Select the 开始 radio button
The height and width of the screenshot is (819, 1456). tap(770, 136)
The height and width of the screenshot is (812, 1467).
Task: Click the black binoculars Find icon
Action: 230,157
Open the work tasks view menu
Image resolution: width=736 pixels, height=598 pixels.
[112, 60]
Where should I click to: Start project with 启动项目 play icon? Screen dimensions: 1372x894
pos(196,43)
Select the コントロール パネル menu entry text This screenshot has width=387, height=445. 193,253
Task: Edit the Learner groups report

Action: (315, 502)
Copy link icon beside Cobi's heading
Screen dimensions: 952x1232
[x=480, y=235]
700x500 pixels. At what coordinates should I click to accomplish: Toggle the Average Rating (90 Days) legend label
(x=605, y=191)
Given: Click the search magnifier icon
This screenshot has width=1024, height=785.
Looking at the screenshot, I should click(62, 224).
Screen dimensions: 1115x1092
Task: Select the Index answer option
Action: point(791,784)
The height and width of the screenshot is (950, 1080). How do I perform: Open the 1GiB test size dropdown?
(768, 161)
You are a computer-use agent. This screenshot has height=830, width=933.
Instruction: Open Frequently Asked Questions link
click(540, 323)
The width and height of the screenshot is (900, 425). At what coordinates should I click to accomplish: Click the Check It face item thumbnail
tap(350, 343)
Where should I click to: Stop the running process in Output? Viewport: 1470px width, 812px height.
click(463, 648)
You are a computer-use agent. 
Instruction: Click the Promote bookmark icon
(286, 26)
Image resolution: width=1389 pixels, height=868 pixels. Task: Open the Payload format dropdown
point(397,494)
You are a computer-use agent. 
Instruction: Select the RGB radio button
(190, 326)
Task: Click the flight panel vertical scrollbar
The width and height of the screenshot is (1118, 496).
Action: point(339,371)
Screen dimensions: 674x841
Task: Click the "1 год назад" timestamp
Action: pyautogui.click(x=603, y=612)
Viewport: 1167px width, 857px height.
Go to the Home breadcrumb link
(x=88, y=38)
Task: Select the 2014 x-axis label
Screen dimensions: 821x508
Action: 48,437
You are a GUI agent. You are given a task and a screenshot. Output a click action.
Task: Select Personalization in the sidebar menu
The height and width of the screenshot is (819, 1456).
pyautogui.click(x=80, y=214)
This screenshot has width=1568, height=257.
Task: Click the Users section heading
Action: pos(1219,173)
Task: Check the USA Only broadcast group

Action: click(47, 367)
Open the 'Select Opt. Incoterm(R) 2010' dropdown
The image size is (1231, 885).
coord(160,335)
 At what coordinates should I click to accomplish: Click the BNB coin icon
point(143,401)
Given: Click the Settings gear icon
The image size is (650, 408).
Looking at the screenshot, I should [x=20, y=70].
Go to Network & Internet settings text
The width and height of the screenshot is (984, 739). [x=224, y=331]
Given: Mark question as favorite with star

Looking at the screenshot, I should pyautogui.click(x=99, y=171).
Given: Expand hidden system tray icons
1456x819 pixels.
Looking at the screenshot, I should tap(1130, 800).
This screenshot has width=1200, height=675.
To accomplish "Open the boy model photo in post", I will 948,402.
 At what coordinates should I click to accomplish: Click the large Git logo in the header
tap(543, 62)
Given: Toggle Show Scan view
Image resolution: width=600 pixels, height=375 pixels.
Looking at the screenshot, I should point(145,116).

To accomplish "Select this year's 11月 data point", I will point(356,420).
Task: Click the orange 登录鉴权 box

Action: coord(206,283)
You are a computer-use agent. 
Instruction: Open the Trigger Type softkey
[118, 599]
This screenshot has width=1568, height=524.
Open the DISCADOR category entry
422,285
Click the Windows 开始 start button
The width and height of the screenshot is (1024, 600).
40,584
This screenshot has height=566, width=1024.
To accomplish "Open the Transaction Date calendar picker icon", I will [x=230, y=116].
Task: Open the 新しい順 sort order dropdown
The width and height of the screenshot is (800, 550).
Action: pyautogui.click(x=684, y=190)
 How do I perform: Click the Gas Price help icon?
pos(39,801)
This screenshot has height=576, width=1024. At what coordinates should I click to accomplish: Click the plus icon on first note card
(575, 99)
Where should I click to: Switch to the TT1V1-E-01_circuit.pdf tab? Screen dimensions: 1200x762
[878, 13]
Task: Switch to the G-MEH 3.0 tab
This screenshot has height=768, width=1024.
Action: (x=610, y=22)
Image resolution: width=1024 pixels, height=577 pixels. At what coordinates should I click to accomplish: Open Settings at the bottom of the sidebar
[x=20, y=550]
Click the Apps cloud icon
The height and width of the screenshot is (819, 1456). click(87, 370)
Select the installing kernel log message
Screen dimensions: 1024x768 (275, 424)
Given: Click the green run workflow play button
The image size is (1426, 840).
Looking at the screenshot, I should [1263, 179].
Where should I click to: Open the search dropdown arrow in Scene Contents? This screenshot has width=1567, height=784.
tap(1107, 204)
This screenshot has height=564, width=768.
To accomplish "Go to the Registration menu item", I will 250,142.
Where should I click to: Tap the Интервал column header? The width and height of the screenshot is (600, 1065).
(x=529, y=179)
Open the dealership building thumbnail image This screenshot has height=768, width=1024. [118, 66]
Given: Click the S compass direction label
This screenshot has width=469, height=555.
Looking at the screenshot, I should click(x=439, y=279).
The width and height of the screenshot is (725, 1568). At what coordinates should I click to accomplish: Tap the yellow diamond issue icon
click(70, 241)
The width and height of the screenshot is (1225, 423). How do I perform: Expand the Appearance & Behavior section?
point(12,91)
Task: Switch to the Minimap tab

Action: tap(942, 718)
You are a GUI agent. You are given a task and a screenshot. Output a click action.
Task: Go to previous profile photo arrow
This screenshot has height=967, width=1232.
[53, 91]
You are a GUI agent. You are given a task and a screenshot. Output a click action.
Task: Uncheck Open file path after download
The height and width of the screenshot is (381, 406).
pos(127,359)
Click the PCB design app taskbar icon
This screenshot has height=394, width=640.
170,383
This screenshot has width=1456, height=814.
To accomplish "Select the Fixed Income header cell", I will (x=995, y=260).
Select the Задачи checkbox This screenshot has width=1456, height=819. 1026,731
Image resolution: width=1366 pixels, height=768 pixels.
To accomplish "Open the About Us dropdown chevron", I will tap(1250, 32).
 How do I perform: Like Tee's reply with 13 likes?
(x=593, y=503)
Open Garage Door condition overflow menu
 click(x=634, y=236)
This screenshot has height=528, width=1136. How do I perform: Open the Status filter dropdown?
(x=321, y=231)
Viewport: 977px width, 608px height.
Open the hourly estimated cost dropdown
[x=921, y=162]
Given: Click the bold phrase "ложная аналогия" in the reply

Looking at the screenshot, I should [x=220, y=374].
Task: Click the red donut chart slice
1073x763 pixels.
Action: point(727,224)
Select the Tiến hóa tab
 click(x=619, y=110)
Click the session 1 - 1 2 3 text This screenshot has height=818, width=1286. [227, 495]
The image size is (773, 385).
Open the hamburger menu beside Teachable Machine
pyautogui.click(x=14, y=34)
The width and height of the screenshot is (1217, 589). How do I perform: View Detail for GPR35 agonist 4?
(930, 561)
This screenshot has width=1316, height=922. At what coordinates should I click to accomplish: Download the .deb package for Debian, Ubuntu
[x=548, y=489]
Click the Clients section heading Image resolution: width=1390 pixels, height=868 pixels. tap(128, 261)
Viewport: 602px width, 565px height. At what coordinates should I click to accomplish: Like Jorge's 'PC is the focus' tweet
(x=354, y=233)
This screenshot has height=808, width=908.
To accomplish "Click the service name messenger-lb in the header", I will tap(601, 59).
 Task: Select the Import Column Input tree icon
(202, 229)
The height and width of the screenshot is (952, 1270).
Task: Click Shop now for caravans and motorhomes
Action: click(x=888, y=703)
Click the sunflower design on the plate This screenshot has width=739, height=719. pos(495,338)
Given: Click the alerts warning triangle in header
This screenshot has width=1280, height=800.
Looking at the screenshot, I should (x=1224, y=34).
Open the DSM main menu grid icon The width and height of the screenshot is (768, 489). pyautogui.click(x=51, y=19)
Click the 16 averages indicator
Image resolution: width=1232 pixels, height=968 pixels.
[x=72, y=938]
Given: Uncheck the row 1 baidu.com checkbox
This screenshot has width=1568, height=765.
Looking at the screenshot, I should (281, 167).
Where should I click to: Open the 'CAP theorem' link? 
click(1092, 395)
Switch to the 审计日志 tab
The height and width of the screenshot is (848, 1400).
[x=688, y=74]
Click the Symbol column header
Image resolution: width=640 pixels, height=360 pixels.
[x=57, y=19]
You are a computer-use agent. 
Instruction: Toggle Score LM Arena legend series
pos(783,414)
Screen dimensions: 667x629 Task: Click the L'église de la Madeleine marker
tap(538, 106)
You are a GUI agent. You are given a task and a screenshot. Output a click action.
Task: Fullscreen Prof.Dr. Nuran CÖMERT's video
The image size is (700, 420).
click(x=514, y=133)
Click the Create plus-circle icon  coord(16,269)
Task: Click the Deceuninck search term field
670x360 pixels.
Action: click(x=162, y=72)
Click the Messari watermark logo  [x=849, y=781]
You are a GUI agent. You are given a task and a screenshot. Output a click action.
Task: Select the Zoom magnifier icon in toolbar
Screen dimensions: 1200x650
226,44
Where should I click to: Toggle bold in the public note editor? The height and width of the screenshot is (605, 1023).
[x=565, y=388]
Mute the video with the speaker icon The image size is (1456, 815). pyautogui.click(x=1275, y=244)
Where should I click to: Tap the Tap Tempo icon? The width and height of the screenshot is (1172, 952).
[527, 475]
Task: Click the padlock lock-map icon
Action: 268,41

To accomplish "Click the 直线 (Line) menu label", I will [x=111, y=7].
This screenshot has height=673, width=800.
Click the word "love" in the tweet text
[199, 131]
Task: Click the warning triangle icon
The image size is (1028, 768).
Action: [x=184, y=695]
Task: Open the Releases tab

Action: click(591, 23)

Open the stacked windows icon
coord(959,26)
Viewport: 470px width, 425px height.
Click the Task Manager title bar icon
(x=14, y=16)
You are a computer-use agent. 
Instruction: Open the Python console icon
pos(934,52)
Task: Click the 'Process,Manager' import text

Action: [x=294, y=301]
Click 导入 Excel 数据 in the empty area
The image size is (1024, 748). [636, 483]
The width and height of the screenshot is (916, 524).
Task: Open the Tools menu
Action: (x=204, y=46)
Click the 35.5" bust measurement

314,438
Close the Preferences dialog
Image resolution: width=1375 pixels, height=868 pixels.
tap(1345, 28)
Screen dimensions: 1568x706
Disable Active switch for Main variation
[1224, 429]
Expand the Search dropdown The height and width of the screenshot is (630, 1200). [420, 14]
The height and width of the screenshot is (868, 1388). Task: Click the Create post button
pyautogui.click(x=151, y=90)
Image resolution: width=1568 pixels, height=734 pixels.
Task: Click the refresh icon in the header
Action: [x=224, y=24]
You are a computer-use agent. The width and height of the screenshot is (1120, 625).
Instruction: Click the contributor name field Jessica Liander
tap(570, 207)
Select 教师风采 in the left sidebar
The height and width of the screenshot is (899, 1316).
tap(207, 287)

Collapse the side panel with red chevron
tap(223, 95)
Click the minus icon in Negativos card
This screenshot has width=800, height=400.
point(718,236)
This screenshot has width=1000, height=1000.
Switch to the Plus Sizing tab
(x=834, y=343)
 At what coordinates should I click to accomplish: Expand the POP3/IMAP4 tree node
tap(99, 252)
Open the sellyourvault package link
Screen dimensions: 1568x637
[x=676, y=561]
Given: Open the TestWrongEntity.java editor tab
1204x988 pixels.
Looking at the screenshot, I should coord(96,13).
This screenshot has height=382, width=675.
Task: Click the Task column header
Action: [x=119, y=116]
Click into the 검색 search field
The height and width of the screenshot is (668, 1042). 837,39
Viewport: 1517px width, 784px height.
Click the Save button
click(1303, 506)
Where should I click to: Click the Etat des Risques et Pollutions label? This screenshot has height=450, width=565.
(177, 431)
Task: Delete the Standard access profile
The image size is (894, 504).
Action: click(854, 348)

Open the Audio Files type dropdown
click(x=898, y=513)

——————————

* _Exercise goal_: Count the lines in the listing above that contain the word "entry". Reply with the number alone.

* _Result below_: 2